Die Starwings entfachten in der Endphase, als die Partie stets knapp stand, auch beim Publikum Emotionen. In der Schlussphase hatten die Gelb-Blauen den legitimen 6. Mann hinter sich. Denn selbst beim Stand von 76:69, 56 Sekunden vor dem letzten Sirenenton, waren die Gäste noch nicht gebodigt. Die Romands schafften mit Korbdurchbrüchen (Stefan Petkovic), einer unglaublichen Freiwurfquote (19 von 22!) und Dreipunktwürfen (Forbes, Roberto Kovac) immer wieder den Anschluss. Aber auch hier prallte Olympic an Miroslav Petkovic ab. Mit einer beeindruckenden Nervenstärke punktete der Zürcher mit serbischen Wurzeln von der Freiwurflinie und verhinderte, dass der Gast zu einer Verlängerung, oder gar Erfolg, kam.
Denn die Starwings hatten das Handicap zu tragen, dass der 211 Zentimeter grosse Roman Albrecht (der den ersten Korb der Starwings erzielt hatte), nach fünf Minuten bereits drei Fouls auf seinem Konto hatte. Auch Johnson (der mit zwei brachialen Dunkings die Zuschauer von den Sitzen riss) war schnell mit drei Foulspielen belastet und konnte nur dezidiert eingesetzt werden. Starke Auftritte hatten Brandon Jenkins, der mit Tempodurchbrüchen die Fribourg-Defense arg durcheinander wirbelte (der Amerikaner ist so schnell, dass er eigentlich von der Polizei gebüsst werden müsste…) und Jaraun Burrows, der oft zu fliegen oder sogar zu schweben scheint. Der charismatische Mann von den Bahamas spielte 40 Minuten durch und war ein weiterer Eckpfeiler in einer Equipe, die mit frenetischem Endapplaus und „Miro, Miro“-Rufen verabschiedet wurde. Schön, dass selbst in einer Sportart, die primär eine Solvenz-Rangliste hervorbringt, der David dem Goliath zu bezwingen vermag.
Starwings – Fribourg Olympic 84:80 (40:32)
Sporthalle Birsfelden. – 700 Zuschauer. – SR: Bertrand/Sani/Schaudt.

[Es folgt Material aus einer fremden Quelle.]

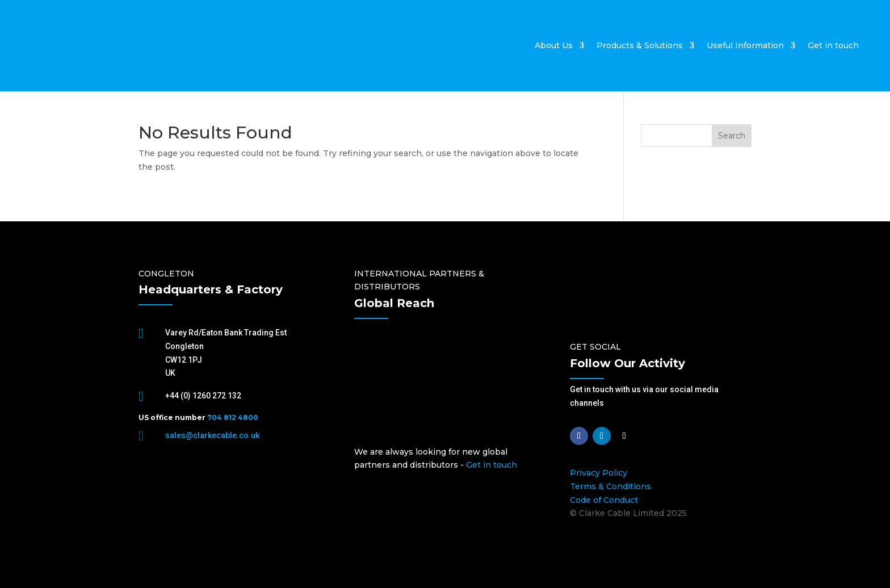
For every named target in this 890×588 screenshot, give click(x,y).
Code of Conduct (604, 500)
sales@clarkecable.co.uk (212, 435)
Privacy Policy (598, 473)
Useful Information (745, 45)
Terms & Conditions (610, 486)
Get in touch (833, 45)
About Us (553, 45)
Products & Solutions (640, 45)
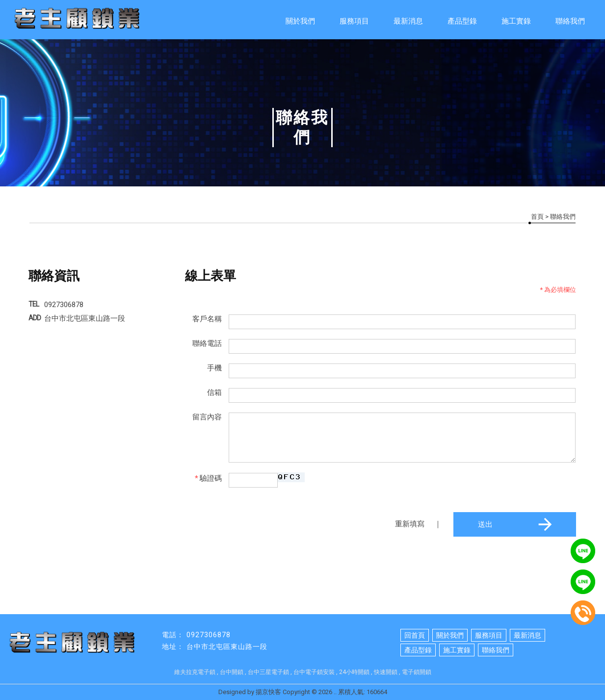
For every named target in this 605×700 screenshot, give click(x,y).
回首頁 (415, 635)
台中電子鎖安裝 (314, 672)
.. (335, 692)
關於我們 (300, 21)
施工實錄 (516, 21)
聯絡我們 (570, 21)
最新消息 (408, 21)
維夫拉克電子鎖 (195, 672)
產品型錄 (462, 21)
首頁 (537, 216)
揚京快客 (268, 692)
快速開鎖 (386, 672)
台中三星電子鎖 (268, 672)
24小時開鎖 (354, 672)
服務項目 (354, 21)
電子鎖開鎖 (417, 672)
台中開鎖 (232, 672)
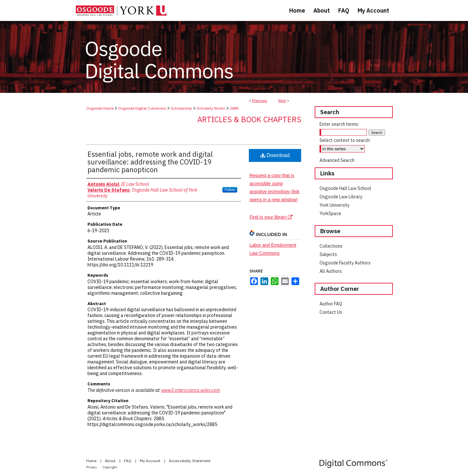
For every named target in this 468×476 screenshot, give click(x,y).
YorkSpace (330, 213)
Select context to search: (345, 140)
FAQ (128, 461)
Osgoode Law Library (341, 197)
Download (275, 155)
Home (92, 461)
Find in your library (271, 217)
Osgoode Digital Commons (142, 108)
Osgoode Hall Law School (345, 188)
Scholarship (181, 108)
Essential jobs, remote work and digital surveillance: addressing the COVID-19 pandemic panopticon (150, 162)
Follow (230, 190)
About (111, 461)
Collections (331, 246)
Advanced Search (337, 160)
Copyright (110, 467)
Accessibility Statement (189, 461)
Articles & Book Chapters (249, 119)
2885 (234, 108)
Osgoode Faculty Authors (345, 263)
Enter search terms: (339, 124)
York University (334, 205)
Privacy (92, 467)
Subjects (328, 254)
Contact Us (331, 312)
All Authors (331, 271)
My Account (150, 461)
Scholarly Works (211, 108)
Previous (259, 100)
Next (282, 100)
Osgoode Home (100, 108)
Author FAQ (331, 304)
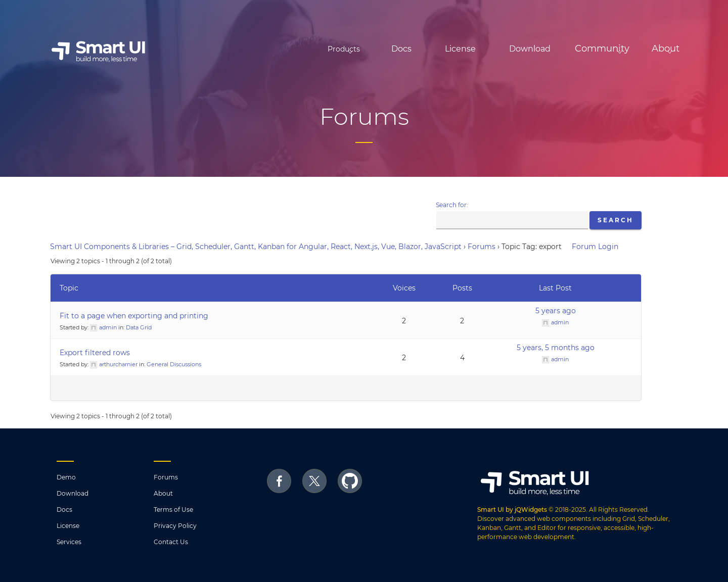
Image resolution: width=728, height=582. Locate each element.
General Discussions (174, 364)
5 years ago (556, 311)
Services (69, 542)
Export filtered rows (95, 353)
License (417, 48)
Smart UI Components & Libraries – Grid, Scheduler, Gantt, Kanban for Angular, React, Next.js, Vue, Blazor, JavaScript (256, 247)
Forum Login (595, 247)
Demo (66, 477)
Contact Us (171, 542)
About (163, 493)
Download (487, 48)
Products (285, 49)
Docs (358, 48)
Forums (481, 247)
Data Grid (139, 327)
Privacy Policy (175, 525)
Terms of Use (173, 509)
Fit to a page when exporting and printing (134, 316)
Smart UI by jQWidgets (512, 509)
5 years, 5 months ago (556, 348)
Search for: (452, 205)
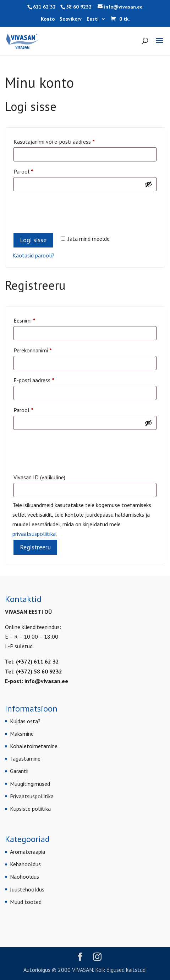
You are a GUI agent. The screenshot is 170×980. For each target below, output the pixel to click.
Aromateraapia (27, 851)
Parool (32, 170)
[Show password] (148, 184)
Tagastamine (25, 758)
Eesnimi (25, 320)
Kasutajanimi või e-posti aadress (63, 140)
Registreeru (35, 547)
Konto (48, 19)
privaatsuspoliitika (34, 534)
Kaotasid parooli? (33, 255)
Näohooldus (24, 877)
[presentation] (66, 208)
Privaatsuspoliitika (31, 796)
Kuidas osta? (25, 721)
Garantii (19, 771)
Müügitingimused (30, 784)
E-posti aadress (43, 379)
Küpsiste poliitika (30, 808)
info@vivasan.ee (46, 681)
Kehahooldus (25, 864)
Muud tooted (25, 902)
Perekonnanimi (33, 350)
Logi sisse (33, 240)
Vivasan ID (39, 477)
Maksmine (22, 733)
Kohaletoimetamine (34, 746)
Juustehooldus (27, 889)
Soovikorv (71, 19)
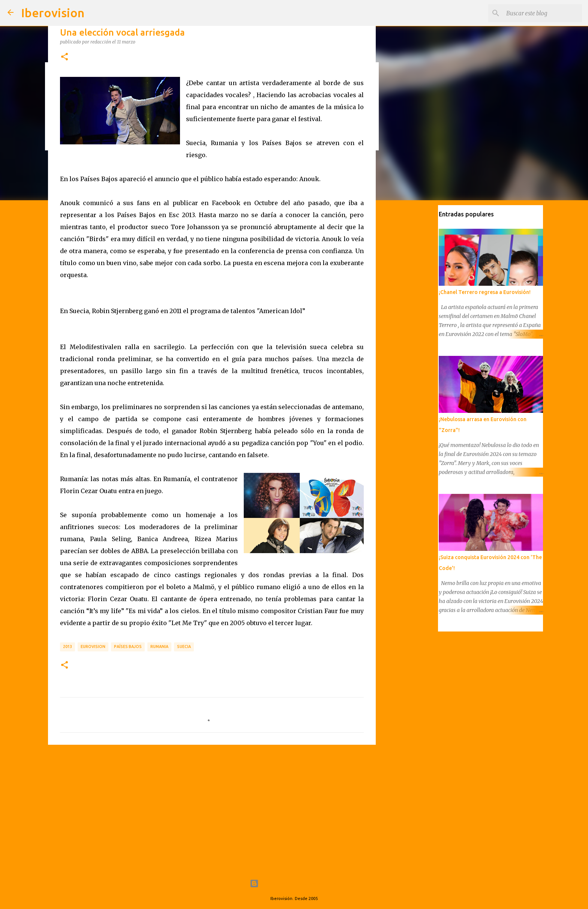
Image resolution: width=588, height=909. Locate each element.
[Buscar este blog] (543, 13)
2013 (68, 646)
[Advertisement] (212, 808)
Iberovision (53, 13)
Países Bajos (128, 646)
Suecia (184, 646)
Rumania (159, 646)
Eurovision (93, 646)
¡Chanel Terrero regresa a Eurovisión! (484, 293)
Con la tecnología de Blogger (294, 883)
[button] (65, 57)
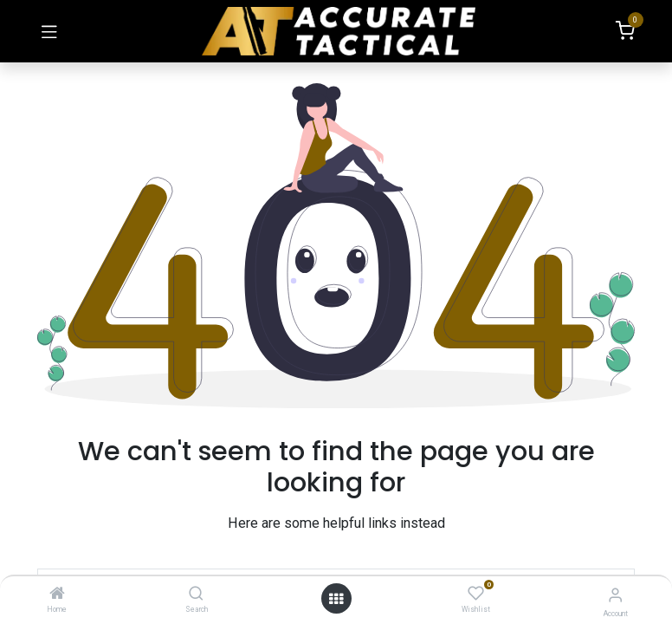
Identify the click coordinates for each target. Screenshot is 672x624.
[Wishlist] (475, 594)
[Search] (196, 595)
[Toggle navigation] (49, 31)
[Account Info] (615, 595)
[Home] (57, 595)
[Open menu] (336, 599)
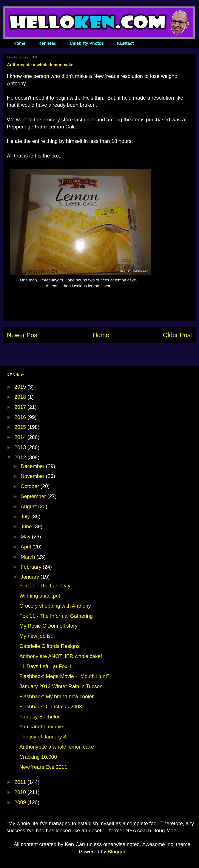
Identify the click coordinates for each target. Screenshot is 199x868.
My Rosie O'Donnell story (48, 626)
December (33, 466)
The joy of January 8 (43, 737)
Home (19, 43)
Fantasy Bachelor (39, 716)
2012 (21, 457)
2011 (21, 782)
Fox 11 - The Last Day (45, 585)
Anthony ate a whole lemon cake (57, 747)
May (26, 536)
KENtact (125, 43)
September (34, 496)
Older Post (177, 335)
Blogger (116, 851)
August (29, 506)
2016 (21, 417)
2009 (21, 802)
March (28, 557)
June (27, 526)
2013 (21, 447)
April (26, 547)
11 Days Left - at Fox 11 (47, 666)
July (26, 517)
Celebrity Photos (87, 43)
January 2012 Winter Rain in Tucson (61, 686)
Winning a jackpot (40, 596)
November (33, 476)
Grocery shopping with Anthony (55, 606)
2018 (21, 397)
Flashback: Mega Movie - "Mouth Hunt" (64, 676)
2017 (21, 407)
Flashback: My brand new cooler (57, 696)
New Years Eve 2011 (43, 767)
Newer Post (23, 335)
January (30, 577)
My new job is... (37, 636)
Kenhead (47, 43)
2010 (21, 792)
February (32, 567)
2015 (21, 427)
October (30, 486)
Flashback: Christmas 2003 (51, 706)
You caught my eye (41, 726)
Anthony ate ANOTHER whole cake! (61, 656)
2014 (21, 437)
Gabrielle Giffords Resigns (49, 646)
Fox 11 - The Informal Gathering (56, 616)
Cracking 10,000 (38, 757)
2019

Starwings: Miroslav Petkovic (23!), Jenkins (20), Fuchs (12), Burrows (14), Albrecht (4); McCrory (3), Johnson (8), Güttinger; Beltinger, Kostic, Smiljic, Stauch.
Fribourg: Stefan Petkovic (17), Kazadi (10), Esterkamp (10), Polyblank (9), Yates (19); Forbes (5), Vogt (4), Kovac (6); Savoy, Uliwabo.
Bemerkungen: Starwings ohne Matter (verletzt). – Fribourg komplett. – Mit fünf Fouls ausgeschieden: 28. Albrecht. – Viertelsresultate: 14:18, 26:14 (40:32); 15:22 (55:54) und 29:26 (84.80). – Zu den besten Spielern wurden Miroslav Petkovic und Ronald Yates (einst bei den Starwings) gewählt.